• TASK STATEMENT: Look for the word "date" in the records, and copy each line where it appears.

• DATASET RECORDS:
- - - - - - -

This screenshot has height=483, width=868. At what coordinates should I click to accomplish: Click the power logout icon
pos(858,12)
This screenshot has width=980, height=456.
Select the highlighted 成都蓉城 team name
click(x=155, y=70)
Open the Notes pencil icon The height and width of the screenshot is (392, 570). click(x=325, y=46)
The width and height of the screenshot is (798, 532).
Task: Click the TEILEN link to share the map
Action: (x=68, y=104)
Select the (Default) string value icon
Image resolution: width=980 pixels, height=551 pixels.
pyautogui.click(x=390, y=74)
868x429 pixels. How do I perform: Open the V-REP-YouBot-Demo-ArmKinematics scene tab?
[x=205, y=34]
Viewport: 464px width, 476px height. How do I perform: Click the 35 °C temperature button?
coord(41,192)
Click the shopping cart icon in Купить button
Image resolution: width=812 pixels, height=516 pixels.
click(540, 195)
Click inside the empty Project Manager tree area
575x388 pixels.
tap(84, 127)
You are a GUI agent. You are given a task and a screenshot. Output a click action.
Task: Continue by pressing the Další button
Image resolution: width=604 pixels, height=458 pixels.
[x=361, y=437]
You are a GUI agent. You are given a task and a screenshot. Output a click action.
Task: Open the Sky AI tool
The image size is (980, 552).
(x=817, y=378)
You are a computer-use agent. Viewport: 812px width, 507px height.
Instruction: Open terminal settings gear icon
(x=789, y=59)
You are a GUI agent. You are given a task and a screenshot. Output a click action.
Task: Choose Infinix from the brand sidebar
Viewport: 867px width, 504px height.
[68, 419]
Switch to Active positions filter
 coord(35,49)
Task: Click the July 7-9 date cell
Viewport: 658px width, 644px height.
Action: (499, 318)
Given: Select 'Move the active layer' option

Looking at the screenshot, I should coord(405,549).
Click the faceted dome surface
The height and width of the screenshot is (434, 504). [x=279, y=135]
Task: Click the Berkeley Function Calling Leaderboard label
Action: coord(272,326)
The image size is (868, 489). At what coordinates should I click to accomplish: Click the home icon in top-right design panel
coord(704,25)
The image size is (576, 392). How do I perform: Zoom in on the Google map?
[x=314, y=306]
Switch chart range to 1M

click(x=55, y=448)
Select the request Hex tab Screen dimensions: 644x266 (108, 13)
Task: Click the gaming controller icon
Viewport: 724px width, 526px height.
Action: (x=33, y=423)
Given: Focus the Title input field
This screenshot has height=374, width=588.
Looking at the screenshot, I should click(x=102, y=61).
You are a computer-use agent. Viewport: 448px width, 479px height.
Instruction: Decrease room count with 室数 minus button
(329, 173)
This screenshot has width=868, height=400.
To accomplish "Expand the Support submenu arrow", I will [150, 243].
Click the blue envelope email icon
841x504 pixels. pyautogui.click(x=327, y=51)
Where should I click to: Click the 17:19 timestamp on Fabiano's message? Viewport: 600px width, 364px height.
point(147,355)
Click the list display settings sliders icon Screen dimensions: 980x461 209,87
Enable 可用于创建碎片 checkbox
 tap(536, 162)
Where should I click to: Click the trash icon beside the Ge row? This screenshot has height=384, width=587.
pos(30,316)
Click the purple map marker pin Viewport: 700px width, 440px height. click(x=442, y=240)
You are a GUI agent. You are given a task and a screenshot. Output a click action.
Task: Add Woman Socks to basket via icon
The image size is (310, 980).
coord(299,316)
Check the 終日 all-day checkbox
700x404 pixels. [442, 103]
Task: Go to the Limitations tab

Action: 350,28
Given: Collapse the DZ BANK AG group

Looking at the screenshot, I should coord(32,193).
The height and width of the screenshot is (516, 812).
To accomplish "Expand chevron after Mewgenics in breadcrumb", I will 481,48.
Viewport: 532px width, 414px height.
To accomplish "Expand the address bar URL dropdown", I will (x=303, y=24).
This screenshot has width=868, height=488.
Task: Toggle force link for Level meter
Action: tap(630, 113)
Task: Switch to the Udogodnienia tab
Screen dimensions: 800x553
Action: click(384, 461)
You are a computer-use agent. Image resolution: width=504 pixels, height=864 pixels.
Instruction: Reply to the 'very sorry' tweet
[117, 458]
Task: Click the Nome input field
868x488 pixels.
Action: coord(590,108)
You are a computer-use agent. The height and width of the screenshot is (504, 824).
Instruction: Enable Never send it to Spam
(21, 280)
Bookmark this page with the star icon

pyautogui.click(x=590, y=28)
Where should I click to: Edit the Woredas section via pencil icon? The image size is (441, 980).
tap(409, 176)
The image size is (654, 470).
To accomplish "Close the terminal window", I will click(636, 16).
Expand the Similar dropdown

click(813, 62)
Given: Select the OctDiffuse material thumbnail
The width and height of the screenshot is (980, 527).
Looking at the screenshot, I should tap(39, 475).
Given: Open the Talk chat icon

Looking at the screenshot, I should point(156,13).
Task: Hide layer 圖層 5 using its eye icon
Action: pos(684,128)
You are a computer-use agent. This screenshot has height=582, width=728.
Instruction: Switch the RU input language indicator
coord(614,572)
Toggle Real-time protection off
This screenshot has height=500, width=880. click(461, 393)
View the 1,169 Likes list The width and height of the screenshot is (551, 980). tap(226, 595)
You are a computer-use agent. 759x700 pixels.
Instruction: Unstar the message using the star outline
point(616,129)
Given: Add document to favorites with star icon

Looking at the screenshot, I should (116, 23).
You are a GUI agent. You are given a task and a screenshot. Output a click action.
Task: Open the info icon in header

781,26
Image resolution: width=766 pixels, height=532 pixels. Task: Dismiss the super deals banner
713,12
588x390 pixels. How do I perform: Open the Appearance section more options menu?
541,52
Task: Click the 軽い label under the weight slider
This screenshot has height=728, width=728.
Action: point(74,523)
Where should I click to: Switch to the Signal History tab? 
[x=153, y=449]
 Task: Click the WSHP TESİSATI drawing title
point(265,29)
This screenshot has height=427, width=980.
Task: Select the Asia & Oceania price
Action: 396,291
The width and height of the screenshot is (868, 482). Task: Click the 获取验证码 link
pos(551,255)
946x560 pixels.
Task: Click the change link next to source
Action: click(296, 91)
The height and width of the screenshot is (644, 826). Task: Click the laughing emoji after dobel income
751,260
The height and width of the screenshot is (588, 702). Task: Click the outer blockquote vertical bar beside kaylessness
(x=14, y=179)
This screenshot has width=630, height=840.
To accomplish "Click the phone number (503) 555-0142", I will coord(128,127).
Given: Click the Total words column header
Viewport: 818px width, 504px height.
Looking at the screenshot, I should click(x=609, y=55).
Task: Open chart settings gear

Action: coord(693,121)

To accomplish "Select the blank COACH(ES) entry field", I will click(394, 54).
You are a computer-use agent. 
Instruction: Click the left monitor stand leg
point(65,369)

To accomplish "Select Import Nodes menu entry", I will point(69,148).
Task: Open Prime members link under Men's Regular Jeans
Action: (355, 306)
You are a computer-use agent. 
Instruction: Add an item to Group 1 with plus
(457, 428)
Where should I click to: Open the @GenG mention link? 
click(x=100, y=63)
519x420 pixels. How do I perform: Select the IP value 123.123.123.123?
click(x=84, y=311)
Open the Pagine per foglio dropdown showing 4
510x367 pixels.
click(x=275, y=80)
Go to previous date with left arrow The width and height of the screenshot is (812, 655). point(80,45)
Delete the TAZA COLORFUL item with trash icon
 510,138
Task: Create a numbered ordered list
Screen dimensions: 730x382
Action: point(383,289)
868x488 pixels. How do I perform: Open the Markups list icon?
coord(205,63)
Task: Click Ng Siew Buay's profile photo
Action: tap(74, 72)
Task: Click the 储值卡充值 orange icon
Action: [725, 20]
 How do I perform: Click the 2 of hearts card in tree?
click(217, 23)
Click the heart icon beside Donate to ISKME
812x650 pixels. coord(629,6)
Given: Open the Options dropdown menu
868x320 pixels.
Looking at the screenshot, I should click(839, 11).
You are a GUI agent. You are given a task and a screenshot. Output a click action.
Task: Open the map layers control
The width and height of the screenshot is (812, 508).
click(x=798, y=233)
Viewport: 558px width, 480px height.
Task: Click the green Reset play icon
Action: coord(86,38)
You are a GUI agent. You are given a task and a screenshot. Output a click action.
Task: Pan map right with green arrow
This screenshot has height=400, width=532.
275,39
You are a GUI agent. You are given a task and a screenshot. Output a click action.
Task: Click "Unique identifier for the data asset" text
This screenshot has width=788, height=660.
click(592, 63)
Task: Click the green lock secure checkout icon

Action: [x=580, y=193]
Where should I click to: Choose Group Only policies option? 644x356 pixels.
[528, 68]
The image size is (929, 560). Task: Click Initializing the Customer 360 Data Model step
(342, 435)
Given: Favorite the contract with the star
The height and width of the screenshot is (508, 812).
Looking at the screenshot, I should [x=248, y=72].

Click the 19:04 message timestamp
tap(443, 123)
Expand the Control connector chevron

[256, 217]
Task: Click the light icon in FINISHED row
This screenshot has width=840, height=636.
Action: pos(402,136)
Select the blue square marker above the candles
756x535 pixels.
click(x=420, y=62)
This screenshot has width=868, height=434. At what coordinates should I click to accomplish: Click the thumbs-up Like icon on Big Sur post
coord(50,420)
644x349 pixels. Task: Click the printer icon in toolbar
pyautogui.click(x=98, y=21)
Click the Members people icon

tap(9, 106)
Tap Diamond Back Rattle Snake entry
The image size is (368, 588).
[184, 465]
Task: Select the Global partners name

- - - - - - -

• RESPONSE TO THIS EXERCISE:
Task: Click the July 7-9 date cell
Go to previous date with left arrow The width and height of the screenshot is (812, 655). point(80,45)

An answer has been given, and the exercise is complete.